Based upon the above information and other information received as a result of the roundtable, Councilmember Ray introduced Bill 8-188, the "Tenant Opportunity to Purchase Clarification Amendment Act of 1989", to clarify the original intent of the act and to ensure that this type of arrangement is covered by section 401 of the Rental Housing Conversion and Sale Act of 1980.

COMMITTEE ON CONSUMER AND REGULATORY AFFAIRS, REPORT ON BILL 8-188, TENANT OPPORTUNITY TO PURCHASE CLARIFICATION ACT OF 1989, at 4 (1989) (emphasis supplied).

[34] November 30, 1988 letter from Donald G. Murray, DCRA Director, in response to Councilmember Ray's October 25, 1988 inquiry regarding the George Washington University/West End Apartments.

[35] Id. This is not to imply that it was at all inappropriate for tenants to take their complaints to the Council, but only to underscore that the Rental Housing Commission had encountered no complaints concerning type of agreement involved here.

[36] The trial court found, and we agree, that "the Act define[s] a sale to include the very provisions included in the lease entered into between GWU and the Bradfords."

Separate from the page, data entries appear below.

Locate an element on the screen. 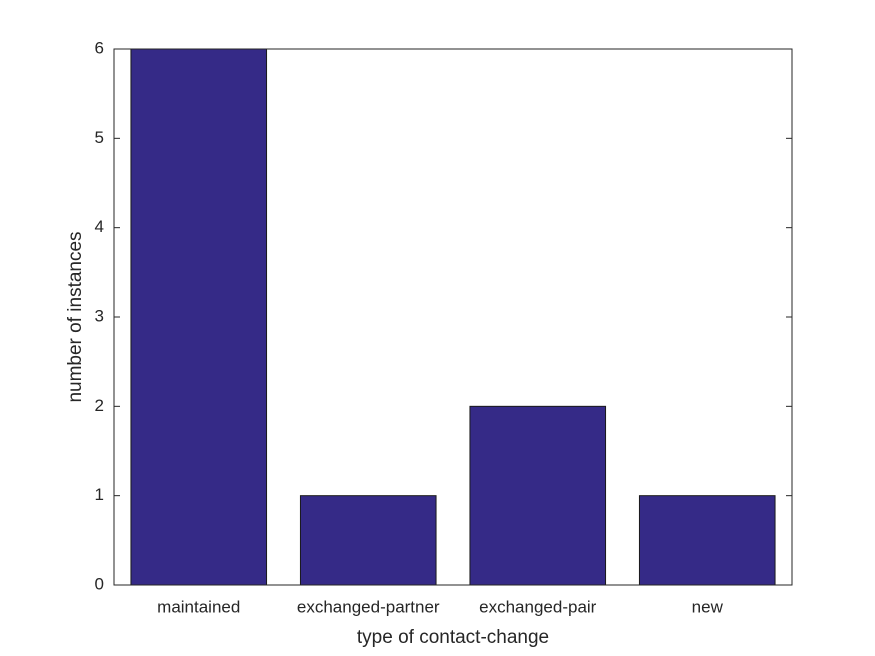 The image size is (875, 656). x-tick-label: maintained is located at coordinates (198, 606). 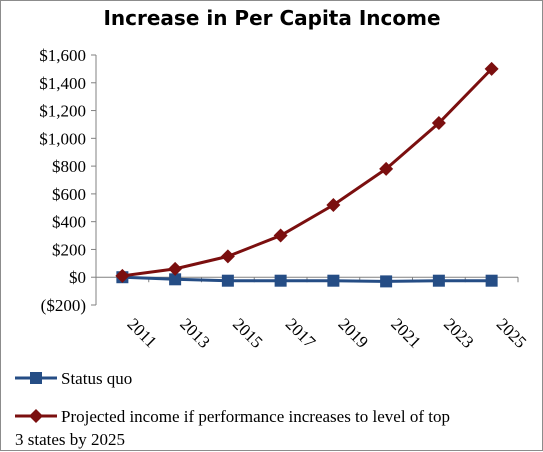 What do you see at coordinates (69, 194) in the screenshot?
I see `y-tick-label: $600` at bounding box center [69, 194]. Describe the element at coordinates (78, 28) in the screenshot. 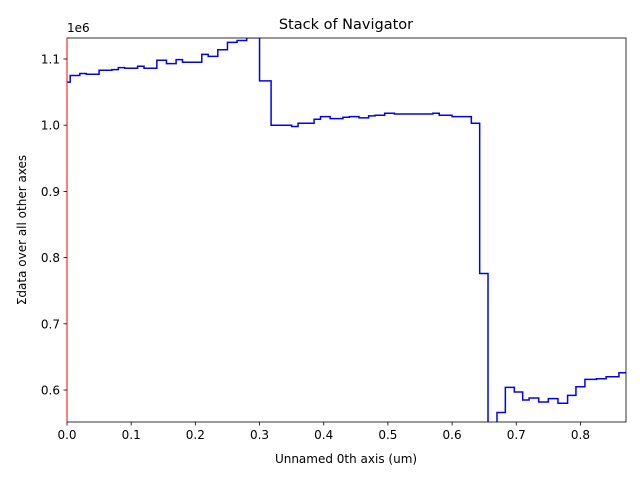

I see `offset-text: 1e6` at that location.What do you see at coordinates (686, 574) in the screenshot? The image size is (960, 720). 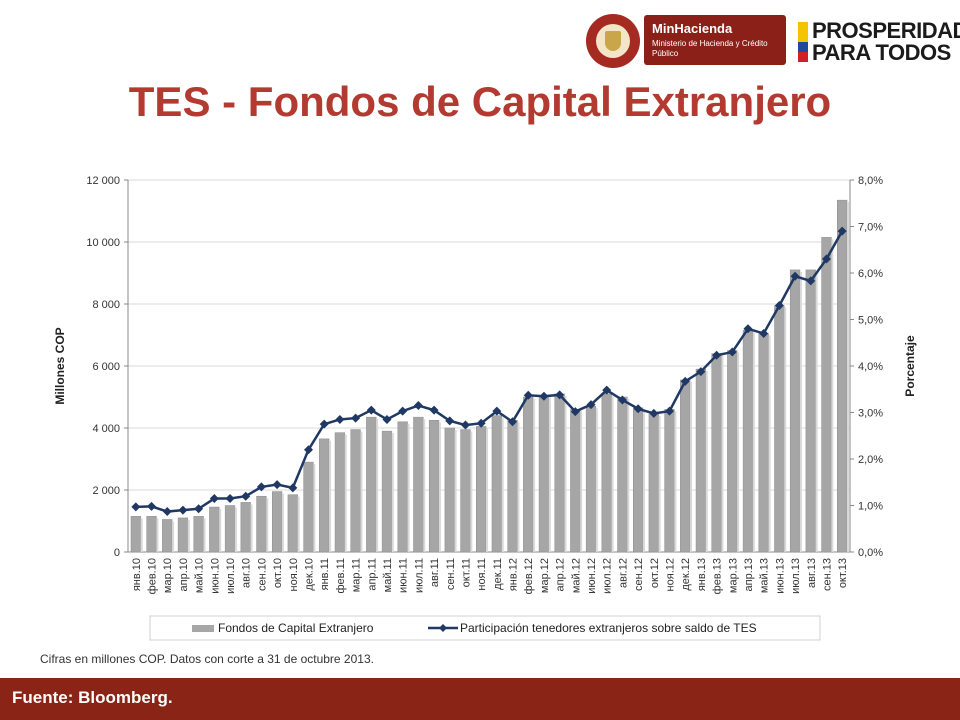 I see `x-tick-label: дек.12` at bounding box center [686, 574].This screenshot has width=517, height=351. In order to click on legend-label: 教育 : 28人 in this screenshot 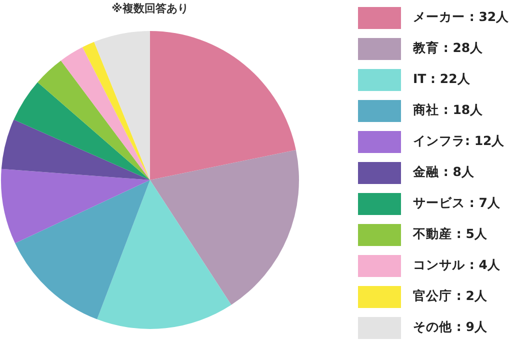, I will do `click(448, 48)`.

[37] Kraebel v. Department of Hous. Preservation and Dev., 959 F.2d 395 (2d Cir.), cert. denied, ___ U.S. ___, 113 S. Ct. 326, 121 L. Ed. 2d 245 (1992), is not to the contrary. The Second Circuit there rejected a New York City landlord's Contract Clause challenge to a provision of law affording additional rent control benefits to senior citizens, for which the landlord was to be compensated eventually by a tax abatement or a cash repayment that would be obtained through administrative procedures. In doing so, the Second Circuit panel held that the landlord could not claim surprise at this additional feature of New York City's already heavy regulation of residential rental property (which included regulation in the particular involved, rent control), and that the impairment was not in fact substantial because the city eventually reimburses the landlord to the extent the regulations reduce rent payments. The court also noted the presence of the legitimate public purpose of protecting senior citizens from rent increases. The Contracts Clause violation claim in this case is stronger than Kraebel's with respect to both the nature of previous governmental regulations and the degree of impairment of the agreement of the parties.